# Remote Record not working today ??



## OzSat (Feb 15, 2001)

Anyone else got this?

Have logged in with usual email address and region is set - but any programme I request to record gives error:

*Sorry, there's been a technical glitch. Unfortunately, you won't be able to record this programme.*


----------



## richw (Jul 27, 2002)

I'm seeing the same here.


----------



## JonnyF (Jan 29, 2003)

Working Here - Felixstowe (Back on beyond)


----------



## richw (Jul 27, 2002)

It was fixed some time this afternoon.


----------



## Qu1nt (Feb 3, 2011)

I can never seem to get it to work ?
It grinds my pc to a halt every time I try & use it ....


----------



## Meng (Feb 27, 2011)

I sometimes get this, but so far I've always managed to overcome with perseverence!


----------



## Zaichik (Mar 21, 2002)

Is this broken again? In the last two days, I've tried to set several recordings from my phone and, despite getting the confirmation message each time, none of them have actually reached my TiVo.


----------



## FemiH (Nov 6, 2002)

Zaichik said:


> Is this broken again? In the last two days, I've tried to set several recordings from my phone and, despite getting the confirmation message each time, none of them have actually reached my TiVo.
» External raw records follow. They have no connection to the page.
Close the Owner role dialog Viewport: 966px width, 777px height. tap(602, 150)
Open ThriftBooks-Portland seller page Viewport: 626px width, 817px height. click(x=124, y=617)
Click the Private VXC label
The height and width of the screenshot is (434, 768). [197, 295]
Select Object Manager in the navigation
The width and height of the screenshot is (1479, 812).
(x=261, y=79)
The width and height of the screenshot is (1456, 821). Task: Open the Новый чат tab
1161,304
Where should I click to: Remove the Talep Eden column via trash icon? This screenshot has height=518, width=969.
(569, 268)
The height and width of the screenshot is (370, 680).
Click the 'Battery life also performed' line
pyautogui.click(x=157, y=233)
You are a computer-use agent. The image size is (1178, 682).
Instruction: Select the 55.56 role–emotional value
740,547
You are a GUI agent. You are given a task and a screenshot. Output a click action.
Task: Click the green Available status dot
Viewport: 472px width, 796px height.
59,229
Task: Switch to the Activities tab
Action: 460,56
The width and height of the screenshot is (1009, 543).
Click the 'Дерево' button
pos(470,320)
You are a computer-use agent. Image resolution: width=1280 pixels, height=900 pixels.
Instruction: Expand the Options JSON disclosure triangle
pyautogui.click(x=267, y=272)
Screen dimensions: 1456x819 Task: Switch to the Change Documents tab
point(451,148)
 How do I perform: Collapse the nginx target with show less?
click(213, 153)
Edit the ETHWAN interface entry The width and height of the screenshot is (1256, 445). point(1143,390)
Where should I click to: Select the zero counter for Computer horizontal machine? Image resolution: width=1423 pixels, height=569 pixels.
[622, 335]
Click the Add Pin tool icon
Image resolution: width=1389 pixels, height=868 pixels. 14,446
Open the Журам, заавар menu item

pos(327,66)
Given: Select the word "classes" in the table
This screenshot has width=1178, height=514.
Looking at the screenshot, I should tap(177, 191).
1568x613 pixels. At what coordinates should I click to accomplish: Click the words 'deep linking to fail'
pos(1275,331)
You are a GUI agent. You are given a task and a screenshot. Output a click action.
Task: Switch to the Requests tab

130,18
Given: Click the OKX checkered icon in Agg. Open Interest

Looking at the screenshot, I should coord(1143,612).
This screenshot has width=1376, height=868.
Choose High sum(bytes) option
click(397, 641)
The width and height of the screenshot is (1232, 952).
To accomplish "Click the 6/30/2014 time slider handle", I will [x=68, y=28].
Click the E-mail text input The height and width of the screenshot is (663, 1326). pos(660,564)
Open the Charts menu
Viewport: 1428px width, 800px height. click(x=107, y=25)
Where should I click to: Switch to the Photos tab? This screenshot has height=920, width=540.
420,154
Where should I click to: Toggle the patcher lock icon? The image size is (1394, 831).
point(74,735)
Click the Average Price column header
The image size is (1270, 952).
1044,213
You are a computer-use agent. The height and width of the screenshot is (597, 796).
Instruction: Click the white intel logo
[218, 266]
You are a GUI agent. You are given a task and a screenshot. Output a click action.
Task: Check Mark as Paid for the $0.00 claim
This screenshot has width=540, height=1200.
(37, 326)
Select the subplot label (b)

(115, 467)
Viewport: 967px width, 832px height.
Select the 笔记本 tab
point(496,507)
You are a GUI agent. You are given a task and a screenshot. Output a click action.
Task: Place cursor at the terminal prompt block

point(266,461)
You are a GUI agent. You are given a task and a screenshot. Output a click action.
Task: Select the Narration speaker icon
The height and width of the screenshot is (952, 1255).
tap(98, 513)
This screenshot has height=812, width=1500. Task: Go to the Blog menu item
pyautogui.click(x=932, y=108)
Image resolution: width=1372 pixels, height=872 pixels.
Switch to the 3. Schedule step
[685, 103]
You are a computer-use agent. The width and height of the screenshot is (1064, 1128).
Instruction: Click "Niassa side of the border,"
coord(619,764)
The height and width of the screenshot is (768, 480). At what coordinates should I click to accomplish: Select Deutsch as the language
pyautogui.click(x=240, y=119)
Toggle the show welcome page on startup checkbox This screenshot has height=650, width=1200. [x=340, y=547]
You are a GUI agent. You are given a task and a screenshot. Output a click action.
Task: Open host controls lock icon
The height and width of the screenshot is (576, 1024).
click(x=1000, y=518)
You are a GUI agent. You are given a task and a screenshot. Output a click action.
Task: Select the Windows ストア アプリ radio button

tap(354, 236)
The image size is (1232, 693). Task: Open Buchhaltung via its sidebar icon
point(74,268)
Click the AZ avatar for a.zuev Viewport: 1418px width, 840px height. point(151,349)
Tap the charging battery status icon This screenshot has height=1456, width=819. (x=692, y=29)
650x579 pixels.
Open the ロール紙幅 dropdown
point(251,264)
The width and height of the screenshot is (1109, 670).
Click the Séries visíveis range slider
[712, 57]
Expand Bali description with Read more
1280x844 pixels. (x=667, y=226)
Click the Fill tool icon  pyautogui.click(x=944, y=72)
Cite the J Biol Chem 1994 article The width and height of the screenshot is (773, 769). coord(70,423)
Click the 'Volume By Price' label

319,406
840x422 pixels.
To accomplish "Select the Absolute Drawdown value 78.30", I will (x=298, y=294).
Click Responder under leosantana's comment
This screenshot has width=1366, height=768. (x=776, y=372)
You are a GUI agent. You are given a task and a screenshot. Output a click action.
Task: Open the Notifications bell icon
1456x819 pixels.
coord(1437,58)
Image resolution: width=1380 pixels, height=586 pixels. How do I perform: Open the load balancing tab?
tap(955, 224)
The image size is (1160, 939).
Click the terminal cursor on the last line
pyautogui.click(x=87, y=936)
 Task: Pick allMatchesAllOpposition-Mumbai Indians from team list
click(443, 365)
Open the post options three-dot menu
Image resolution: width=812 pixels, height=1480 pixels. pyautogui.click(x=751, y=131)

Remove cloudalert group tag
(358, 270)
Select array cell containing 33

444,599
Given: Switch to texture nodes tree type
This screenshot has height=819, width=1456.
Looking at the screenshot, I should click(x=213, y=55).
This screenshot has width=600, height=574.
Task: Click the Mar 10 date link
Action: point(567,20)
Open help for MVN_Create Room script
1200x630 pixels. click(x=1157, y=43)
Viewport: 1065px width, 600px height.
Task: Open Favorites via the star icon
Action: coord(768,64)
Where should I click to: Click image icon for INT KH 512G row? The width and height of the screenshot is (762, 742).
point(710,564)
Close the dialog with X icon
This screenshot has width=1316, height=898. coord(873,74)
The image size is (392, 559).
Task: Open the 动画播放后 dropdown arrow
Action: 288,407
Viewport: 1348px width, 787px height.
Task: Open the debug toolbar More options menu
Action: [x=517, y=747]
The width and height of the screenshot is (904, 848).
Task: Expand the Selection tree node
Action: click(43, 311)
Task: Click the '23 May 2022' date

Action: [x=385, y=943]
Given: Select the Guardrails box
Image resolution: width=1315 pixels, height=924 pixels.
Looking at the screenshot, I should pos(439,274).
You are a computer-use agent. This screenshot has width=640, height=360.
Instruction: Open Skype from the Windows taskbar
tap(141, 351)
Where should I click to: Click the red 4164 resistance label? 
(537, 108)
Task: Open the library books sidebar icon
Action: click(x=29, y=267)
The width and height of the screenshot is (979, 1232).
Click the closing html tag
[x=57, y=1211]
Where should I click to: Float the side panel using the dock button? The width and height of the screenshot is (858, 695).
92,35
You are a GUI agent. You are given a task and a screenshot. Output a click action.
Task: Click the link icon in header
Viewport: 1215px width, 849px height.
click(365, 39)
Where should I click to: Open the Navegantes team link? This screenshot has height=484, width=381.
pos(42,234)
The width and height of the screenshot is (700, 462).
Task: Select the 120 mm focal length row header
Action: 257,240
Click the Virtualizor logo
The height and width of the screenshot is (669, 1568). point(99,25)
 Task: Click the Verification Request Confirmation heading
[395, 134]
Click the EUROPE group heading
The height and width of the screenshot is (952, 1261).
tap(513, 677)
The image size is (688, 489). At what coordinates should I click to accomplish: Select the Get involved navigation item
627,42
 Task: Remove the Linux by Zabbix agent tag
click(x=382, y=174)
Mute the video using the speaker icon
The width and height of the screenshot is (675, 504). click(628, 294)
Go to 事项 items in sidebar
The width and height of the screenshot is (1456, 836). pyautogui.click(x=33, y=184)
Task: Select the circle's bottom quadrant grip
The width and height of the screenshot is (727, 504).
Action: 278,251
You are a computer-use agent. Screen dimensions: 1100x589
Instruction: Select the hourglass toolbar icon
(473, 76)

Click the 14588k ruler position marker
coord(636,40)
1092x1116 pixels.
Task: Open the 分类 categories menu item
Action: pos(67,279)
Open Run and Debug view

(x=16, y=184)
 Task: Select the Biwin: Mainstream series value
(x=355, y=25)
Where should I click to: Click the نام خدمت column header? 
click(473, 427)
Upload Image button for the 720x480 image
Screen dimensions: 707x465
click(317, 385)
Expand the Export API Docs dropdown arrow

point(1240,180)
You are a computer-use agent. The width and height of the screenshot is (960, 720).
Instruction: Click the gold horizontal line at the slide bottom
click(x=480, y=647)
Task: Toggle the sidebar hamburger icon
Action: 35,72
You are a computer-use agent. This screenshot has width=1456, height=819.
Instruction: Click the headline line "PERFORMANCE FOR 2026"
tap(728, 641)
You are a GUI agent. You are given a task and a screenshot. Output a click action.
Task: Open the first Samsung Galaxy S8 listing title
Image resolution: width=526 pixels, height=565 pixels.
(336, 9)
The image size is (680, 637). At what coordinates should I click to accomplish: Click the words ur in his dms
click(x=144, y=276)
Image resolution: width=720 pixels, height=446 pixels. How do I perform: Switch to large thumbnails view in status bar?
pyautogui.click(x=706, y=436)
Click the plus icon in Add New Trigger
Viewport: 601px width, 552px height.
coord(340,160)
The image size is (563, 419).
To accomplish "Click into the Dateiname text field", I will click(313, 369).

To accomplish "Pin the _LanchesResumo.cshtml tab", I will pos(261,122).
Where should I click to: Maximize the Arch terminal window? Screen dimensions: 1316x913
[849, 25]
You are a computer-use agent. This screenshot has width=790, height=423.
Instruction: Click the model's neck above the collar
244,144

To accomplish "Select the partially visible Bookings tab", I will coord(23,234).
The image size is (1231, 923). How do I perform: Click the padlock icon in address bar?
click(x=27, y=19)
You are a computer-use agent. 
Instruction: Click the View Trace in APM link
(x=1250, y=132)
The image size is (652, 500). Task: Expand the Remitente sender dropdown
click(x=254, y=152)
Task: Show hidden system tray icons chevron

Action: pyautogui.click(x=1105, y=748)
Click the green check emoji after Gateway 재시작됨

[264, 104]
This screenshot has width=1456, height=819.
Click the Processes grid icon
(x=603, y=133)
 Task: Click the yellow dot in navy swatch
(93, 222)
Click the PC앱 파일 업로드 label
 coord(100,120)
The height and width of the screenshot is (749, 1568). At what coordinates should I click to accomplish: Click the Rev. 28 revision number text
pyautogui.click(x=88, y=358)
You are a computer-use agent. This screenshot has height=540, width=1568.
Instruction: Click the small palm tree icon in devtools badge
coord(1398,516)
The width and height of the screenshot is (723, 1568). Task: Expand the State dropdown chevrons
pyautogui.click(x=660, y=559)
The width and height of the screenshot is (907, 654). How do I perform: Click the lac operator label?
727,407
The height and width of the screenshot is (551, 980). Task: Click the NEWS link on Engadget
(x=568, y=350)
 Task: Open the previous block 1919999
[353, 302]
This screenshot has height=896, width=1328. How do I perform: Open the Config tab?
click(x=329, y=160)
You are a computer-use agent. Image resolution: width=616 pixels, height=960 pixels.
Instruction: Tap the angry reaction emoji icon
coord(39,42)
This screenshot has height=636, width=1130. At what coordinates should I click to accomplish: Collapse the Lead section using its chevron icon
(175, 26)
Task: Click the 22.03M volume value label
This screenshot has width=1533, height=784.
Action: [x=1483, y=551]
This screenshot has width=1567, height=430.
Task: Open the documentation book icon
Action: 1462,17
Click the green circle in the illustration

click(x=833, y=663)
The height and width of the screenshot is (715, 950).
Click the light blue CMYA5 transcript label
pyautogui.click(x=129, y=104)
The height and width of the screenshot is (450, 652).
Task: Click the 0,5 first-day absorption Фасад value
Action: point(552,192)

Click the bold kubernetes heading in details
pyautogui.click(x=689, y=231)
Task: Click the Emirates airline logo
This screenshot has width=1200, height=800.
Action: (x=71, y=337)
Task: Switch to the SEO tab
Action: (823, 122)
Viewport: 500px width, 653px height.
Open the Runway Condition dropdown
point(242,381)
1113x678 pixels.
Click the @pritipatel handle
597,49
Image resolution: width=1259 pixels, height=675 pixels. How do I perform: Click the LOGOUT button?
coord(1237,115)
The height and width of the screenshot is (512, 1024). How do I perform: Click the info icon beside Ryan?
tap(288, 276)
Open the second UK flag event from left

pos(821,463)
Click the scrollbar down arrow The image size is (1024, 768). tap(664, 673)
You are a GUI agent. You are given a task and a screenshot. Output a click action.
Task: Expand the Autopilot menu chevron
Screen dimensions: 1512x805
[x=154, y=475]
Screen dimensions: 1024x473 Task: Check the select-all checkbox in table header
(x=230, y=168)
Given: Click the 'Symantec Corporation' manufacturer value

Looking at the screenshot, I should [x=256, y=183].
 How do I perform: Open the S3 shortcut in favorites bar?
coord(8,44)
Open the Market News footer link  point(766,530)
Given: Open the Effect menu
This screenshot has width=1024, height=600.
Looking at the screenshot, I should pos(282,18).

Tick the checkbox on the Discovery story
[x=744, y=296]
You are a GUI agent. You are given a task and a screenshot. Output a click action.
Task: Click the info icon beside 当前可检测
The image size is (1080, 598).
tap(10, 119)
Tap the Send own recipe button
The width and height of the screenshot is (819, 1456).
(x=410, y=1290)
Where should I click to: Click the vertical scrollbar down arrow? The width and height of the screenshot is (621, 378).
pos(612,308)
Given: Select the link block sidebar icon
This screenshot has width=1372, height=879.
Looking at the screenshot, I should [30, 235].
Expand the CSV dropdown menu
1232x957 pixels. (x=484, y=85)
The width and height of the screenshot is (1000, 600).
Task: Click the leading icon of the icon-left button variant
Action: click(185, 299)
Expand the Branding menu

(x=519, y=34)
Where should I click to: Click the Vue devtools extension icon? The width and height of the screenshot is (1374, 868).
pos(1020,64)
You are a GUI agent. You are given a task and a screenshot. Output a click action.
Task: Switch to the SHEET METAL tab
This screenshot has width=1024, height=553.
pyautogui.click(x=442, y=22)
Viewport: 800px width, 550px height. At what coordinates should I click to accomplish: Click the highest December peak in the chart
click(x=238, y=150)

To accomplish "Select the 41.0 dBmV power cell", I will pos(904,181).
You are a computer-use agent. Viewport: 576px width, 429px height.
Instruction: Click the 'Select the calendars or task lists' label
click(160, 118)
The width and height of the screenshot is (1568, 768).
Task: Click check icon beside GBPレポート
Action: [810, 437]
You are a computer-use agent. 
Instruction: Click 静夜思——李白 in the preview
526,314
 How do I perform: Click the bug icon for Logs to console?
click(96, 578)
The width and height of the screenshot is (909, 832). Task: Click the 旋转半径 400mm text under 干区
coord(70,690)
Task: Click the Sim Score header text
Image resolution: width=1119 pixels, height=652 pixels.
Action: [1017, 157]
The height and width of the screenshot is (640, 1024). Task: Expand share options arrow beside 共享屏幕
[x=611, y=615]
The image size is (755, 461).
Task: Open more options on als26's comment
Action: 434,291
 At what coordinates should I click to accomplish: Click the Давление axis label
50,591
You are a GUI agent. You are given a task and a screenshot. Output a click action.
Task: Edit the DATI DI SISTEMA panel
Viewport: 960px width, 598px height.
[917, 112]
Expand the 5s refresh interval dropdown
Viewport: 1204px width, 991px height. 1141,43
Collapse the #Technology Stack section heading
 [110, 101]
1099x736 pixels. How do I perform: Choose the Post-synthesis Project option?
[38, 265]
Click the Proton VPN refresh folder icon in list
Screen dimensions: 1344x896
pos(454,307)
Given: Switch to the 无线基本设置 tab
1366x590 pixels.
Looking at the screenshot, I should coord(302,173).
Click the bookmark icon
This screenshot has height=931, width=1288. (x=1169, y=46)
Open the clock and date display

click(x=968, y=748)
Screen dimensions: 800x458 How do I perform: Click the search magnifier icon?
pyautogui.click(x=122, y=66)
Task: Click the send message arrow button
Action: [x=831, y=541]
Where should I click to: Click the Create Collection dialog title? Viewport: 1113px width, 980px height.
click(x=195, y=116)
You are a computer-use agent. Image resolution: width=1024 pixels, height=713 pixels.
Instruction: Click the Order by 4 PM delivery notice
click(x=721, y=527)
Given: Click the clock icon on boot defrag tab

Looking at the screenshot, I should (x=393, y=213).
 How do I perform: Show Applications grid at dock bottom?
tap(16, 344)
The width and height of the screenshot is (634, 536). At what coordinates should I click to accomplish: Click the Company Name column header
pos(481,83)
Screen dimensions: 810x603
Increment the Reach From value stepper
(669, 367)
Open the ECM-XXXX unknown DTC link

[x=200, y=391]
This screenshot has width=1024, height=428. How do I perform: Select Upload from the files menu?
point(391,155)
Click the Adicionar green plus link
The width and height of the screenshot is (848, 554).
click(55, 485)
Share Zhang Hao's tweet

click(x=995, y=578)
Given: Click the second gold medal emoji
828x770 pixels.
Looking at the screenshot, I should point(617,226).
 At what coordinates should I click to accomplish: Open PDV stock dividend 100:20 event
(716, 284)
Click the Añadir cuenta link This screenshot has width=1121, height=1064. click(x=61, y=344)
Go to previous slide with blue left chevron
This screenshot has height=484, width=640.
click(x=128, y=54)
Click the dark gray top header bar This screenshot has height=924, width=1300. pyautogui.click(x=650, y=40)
I've tried this from a number of different machines and the option for Remote Record just seems to have disappeared when logging into the website on a laptop or desktop.  Any ideas why?


----------



## sjp (Oct 22, 2001)

hasn't hit my box yet but i've just set a recording from the listings website.

it made it to my tivo...


----------



## cwaring (Feb 12, 2002)

No problems with remote record via the website here. Set three recordings since Friday and all recorded fine.


----------